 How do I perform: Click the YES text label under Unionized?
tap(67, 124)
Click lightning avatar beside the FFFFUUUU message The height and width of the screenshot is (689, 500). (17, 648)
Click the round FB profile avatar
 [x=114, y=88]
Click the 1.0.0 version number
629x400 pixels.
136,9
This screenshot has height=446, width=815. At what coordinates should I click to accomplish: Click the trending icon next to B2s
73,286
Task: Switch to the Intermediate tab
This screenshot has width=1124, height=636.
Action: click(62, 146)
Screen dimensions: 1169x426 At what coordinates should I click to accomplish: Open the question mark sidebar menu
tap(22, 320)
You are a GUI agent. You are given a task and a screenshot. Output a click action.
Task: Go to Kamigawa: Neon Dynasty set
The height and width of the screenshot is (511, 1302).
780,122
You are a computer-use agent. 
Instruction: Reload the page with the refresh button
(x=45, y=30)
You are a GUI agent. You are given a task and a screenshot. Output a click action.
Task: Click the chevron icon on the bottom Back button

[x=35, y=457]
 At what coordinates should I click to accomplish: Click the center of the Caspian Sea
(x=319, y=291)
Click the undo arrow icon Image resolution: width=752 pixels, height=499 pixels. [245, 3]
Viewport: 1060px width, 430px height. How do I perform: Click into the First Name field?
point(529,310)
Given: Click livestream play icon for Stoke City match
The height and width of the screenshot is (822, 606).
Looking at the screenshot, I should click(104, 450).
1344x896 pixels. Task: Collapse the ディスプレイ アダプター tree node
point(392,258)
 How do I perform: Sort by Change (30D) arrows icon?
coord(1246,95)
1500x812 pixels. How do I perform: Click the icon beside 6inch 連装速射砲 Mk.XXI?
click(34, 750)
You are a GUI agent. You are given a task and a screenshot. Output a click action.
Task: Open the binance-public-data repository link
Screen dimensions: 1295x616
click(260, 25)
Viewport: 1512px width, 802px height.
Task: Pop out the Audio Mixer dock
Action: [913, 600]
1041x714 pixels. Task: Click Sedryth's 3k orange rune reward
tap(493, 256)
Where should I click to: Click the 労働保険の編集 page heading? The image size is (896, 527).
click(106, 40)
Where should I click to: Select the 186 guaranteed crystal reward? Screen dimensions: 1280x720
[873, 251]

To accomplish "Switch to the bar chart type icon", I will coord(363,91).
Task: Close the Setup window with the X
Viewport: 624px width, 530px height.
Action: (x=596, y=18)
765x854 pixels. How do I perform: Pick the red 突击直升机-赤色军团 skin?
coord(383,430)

THE PROBLEM: Copy the entire listing above again, character for character.

COMPLETED EXERCISE:
 How do I perform: Click the YES text label under Unionized?
tap(67, 124)
Click lightning avatar beside the FFFFUUUU message The height and width of the screenshot is (689, 500). (17, 648)
Click the round FB profile avatar
 [x=114, y=88]
Click the 1.0.0 version number
629x400 pixels.
136,9
This screenshot has height=446, width=815. At what coordinates should I click to accomplish: Click the trending icon next to B2s
73,286
Task: Switch to the Intermediate tab
This screenshot has width=1124, height=636.
Action: click(62, 146)
Screen dimensions: 1169x426 At what coordinates should I click to accomplish: Open the question mark sidebar menu
tap(22, 320)
You are a GUI agent. You are given a task and a screenshot. Output a click action.
Task: Go to Kamigawa: Neon Dynasty set
The height and width of the screenshot is (511, 1302).
780,122
You are a computer-use agent. 
Instruction: Reload the page with the refresh button
(x=45, y=30)
You are a GUI agent. You are given a task and a screenshot. Output a click action.
Task: Click the chevron icon on the bottom Back button

[x=35, y=457]
 At what coordinates should I click to accomplish: Click the center of the Caspian Sea
(x=319, y=291)
Click the undo arrow icon Image resolution: width=752 pixels, height=499 pixels. [245, 3]
Viewport: 1060px width, 430px height. How do I perform: Click into the First Name field?
point(529,310)
Given: Click livestream play icon for Stoke City match
The height and width of the screenshot is (822, 606).
Looking at the screenshot, I should click(104, 450).
1344x896 pixels. Task: Collapse the ディスプレイ アダプター tree node
point(392,258)
 How do I perform: Sort by Change (30D) arrows icon?
coord(1246,95)
1500x812 pixels. How do I perform: Click the icon beside 6inch 連装速射砲 Mk.XXI?
click(34, 750)
You are a GUI agent. You are given a task and a screenshot. Output a click action.
Task: Open the binance-public-data repository link
Screen dimensions: 1295x616
click(260, 25)
Viewport: 1512px width, 802px height.
Task: Pop out the Audio Mixer dock
Action: [913, 600]
1041x714 pixels. Task: Click Sedryth's 3k orange rune reward
tap(493, 256)
Where should I click to: Click the 労働保険の編集 page heading? The image size is (896, 527).
click(106, 40)
Where should I click to: Select the 186 guaranteed crystal reward? Screen dimensions: 1280x720
[873, 251]

To accomplish "Switch to the bar chart type icon", I will coord(363,91).
Task: Close the Setup window with the X
Viewport: 624px width, 530px height.
Action: (x=596, y=18)
765x854 pixels. How do I perform: Pick the red 突击直升机-赤色军团 skin?
coord(383,430)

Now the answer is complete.